Page 7 of From You to Me

It reminded me of those days when I acted like an idiotic fool in front of him as a teenager. I missed those halcyon days.

It was a rare sunny day amid the gray fall in NYC. A gentle breeze doused my skin, calming the arising unease.

“Your breakfast,” I repeated. My shaky hands placed it on the table in front of him.

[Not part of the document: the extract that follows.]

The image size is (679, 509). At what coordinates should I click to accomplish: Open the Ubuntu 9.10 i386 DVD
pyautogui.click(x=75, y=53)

The open terrace was the second most beautiful place in this apartment. It was so expansive—a neatly kept lawn overtook the far side with glass railings making up the edges of the space. Closer to the apartment, a crescent-shaped lounge with plush seats and bean bags took over one side. While the other had a five-seater outdoor dining table where Jay was currently seated. It was practically an area for hosting parties or to chill out after a long day.

He stared at the tray stocked with his inedible breakfast. “There’s no coffee.”

My eyes widened. “Hmm, I thought you had already had one. So I didn’t make another one for you.”

His head snapped in my direction, his thunderous blues squared with mine. “Don’t assume you know things about me. I thought I made it clear that you do your job right or you walk away, which I guess is not that hard for you.” He dismissed me as he took a sip of his disgusting smoothie.

Way to go, Jay.

I blew out a painful breath. “I’ll go make the coffee for you,” I mumbled, returning to the kitchen.

I opened the walnut-colored cabinet to pull out an espresso mug and powered up the coffee machine. This was a coffee machine of dreams. It had so many settings and features that I couldn’t wait to try it out. The previous owners didn’t have it, so Jay must have brought it in.

The bitter-sweet aroma of coffee filled the air as the espresso mug brimmed with a double-shot single-origin Columbian brew.

I willed my body to calm down as I slowly took the tiniest steps to bring him his coffee. Thankfully, I didn’t trip, and my knee didn’t cramp.

“Umm, do you need anything else?” It felt so clinical to talk to him like this. It felt so weird like I was talking to a stranger. But the electrifying aura of his presence reminded me that it was him. He still did funny things to me now more so than ever because he looked like an actual god. Even back then, I used to think I was way out of Jay’s league. But now I don’t even fit in a certain category to be close enough to him.

He took a sip of his coffee while he ignored me.

I stood there awkwardly, my heart pounding as I watched his beautiful lips close in on the mug and his throat move as he swallowed it. I licked my lips as I started to feel hot. It was almost like watching porn for me. That was how gorgeous he was.

“If you’re done gawking, I want you to go back and do your actual job. Don’t stand there and waste my time.”

I flushed in embarrassment.

Asshole.

I almost tripped as I turned and rushed to the kitchen. I’m going to make myself the fanciest coffee ever and enjoy it. And not think about him.

Because my head and mostly my heart hurt.

Yes, he thought I abandoned him, cheated on him, and walked away from the overconsuming soul-wrenching love that we had for each other. So I couldn’t really blame him. But what about him? He abandoned me too. He didn’t even come for Auntie M’s funeral. The Jay I knew would have rushed to my side. I wondered what actually happened. It was so weird that none ofthem actually answered my calls. I felt it in my gut that it had to do something with that bitch.

I internally panicked. What if she comes here? I don’t ever want to see her fucking face again. All the hell that she put me through, put us through, I would never forgive her for that. I hoped she rotted in the darkest pits of Tartarus.

I sighed happily as the taste of the vanilla-flavored lungo hit my taste buds, waking up the happy hormones in my body.

My headache slowly disappeared. I was never drinking tequila again. My old body couldn’t handle alcohol at all. I smiled as I took in another sip. I was definitely using this machine every single day. Maybe even multiple times.

The hair on my arms stood up suddenly as I felt someone’s eyes on me. My chin lifted, and I coughed as my hot coffee went down the wrong pipe.

Jay stood across the kitchen table, watching me. The glorious view of the Manhattan skyline behind him from the full-panel glass windows.

Like he was a god straight from the heavens.

His eyes were almost the color of dark azure as he stared at me. His hands were clenched to his side as the muscles in his jaw ticked.

Uh-oh. What now?

But as if it never happened, he snapped out of it.